The line that contains "[T-Shirt - Holiday" and all lines following it to the end of the data below: set these down exactly, and nothing besides.
:: Data for this task
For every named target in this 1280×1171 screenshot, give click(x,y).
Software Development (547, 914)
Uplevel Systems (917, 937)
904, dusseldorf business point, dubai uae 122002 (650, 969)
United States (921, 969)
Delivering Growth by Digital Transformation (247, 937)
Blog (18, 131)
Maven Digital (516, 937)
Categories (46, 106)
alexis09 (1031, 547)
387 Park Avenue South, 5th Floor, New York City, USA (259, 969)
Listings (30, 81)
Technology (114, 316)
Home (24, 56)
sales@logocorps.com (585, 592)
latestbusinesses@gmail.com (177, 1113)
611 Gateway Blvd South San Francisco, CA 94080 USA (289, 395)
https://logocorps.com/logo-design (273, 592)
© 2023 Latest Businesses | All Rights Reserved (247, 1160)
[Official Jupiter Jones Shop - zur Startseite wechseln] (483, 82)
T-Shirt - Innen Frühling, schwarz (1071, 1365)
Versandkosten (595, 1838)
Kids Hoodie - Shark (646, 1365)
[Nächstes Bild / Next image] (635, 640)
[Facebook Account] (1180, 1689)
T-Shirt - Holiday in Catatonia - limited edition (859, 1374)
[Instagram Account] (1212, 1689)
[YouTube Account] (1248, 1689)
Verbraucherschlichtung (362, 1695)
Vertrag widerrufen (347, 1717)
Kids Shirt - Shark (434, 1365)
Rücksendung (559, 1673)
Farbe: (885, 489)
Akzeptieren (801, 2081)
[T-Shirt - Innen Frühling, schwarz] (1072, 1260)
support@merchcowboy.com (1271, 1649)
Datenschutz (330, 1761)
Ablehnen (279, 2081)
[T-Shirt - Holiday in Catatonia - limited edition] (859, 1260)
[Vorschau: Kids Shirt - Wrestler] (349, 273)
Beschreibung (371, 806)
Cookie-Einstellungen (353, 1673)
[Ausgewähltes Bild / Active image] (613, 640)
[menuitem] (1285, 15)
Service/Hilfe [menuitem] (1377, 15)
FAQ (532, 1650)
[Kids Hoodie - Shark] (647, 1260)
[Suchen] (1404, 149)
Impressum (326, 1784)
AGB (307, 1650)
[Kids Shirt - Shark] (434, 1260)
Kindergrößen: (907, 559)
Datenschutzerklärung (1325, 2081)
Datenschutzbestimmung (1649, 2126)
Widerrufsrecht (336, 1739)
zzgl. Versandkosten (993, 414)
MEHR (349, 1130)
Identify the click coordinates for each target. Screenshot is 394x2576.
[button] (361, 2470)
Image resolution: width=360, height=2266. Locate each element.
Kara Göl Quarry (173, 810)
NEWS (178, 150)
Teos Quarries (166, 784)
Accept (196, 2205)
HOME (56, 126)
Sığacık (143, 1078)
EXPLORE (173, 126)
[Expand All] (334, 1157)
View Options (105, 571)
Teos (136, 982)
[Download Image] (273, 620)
::::
> **Response**
[T-Shirt - Holiday in Catatonia - limited edition] (859, 1260)
[Vorschau: Kids Shirt - Wrestler] (349, 273)
Beschreibung (371, 806)
Cookie-Einstellungen (353, 1673)
[Ausgewähltes Bild / Active image] (613, 640)
[menuitem] (1285, 15)
Service/Hilfe [menuitem] (1377, 15)
FAQ (532, 1650)
[Kids Hoodie - Shark] (647, 1260)
[Suchen] (1404, 149)
Impressum (326, 1784)
AGB (307, 1650)
[Kids Shirt - Shark] (434, 1260)
Kindergrößen: (907, 559)
Datenschutzerklärung (1325, 2081)
Datenschutzbestimmung (1649, 2126)
Widerrufsrecht (336, 1739)
zzgl. Versandkosten (993, 414)
MEHR (349, 1130)
Identify the click coordinates for each target. Screenshot is 394x2576.
[button] (361, 2470)
Image resolution: width=360, height=2266. Locate each element.
Kara Göl Quarry (173, 810)
NEWS (178, 150)
Teos Quarries (166, 784)
Accept (196, 2205)
HOME (56, 126)
Sığacık (143, 1078)
EXPLORE (173, 126)
[Expand All] (334, 1157)
View Options (105, 571)
Teos (136, 982)
[Download Image] (273, 620)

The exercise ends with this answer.